The two organisations, of course, are Purplebricks and OnTheMarket. Purplebricks revealed a relaunch on Boxing Day, having already promised to sell homes for free rather than their previous flat fee of £999. This approach, most traditional agents assume, is founded on the belief (held among those inhabiting owner Strike’s HQ, clearly) that there is a sizeable percentage of UK home vendors who would leap at the chance of selling their home for free or much cheaper than a traditional agent charging 1.5%. Most sensible people I talk to point out that while this proved true for around 10% of vendors in the case of Purplebricks during its peak, for the other 90%, it wasn’t.
I struggle to see how a free model can gain any larger market share.
So why offer your services for free? Strike and now Purplebricks believes a gratis offer will generate enough referral revenue from lenders and conveyancers to make for a viable and hopefully volume business.
Service cut to the bone
The trouble is, to achieve this you have to cut your service down to the bone and, while many vendors grumble about traditional agent’s service, they often discover online-only agents are either not much better on average and, in individual cases, worse. And whatever online agents say about high street branches, many vendors like a ‘local’ person in a local office who they feel has a connection to them when they are selling their biggest asset.
Purplebricks spent some £100m or more trying to persuade the public that high street agents were ‘commisery’ and by contrast they saved vendors money. I am struggling to see how the ‘free’ model can gain any larger market share than it already has – and by the way, according to TwentyCI, it’s shrinking, not growing.
Talking of market share, much excitement has been expressed by agents that OnTheMarket, armed with tens of millions of CoStar pounds to market itself to the public, can take on the Rightmove/Zoopla ‘duopoly’. I fear the yahooing by some people is down to the large cheques they’ll get from CoStar now that the sale has gone through. And good luck to them.
But you don’t have to be Richard Branson to predict that, on a good day, it’s going to be an uphill battle whatever the war chest. OTM, after many very troubled years under Springett, just couldn’t get the cut-through with agents and had to resort to old-fashioned stocks-and-shares enticements to sign up enough to gain more listings market share.
While Rightmove’s share price did at one point dip before Christmas by 2% on the CoStar takeover news, there are too many corporate corpses already on the battlefield for level-headed people to think this effort will come to much more than that. The new owners of OTM disagree, saying: “The current market leader has grown complacent focusing on margin over innovation, and pricing ahead of value.

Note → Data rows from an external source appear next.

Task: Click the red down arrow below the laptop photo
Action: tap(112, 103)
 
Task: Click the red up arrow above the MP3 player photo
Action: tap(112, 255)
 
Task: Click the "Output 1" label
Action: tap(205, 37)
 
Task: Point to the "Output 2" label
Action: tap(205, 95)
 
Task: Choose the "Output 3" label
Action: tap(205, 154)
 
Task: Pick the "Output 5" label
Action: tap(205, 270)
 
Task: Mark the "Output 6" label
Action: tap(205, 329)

“The level of shareholder support we received is a major endorsement of our plans to invest in OnTheMarket.”
Advertising agencies will be rubbing their hands at the prospect of pitching for the £46.5 million OnTheMarket is to spend on marketing this year, but will it shift the dial? My experience while working at PrimeLocation is that City portal backers underestimate the public’s laziness and how persuading them to use a very similar service to the one they already trust and use – i.e. Rightmove and Zoopla – is a huge task.
OTM will have to offer a single and strong point of difference compared to the other portals that makes moving home easier, quicker or cheaper for the public. Otherwise, what’s the point of its existence? CoStar has hinted that it will be doing this, so let’s see. But the new OTM will also have to bribe its existing and former agents to stay/return, but what with? It’s now a private company without equity to distribute.
This battle of wills and money is going to be the fireworks display of the year and I enjoy watching the fizz and rumble. Let’s see where we are at the end of year and what shape Purplebricks and OnTheMarket are in. Maybe I and the ‘naysayers’ will be proved wrong.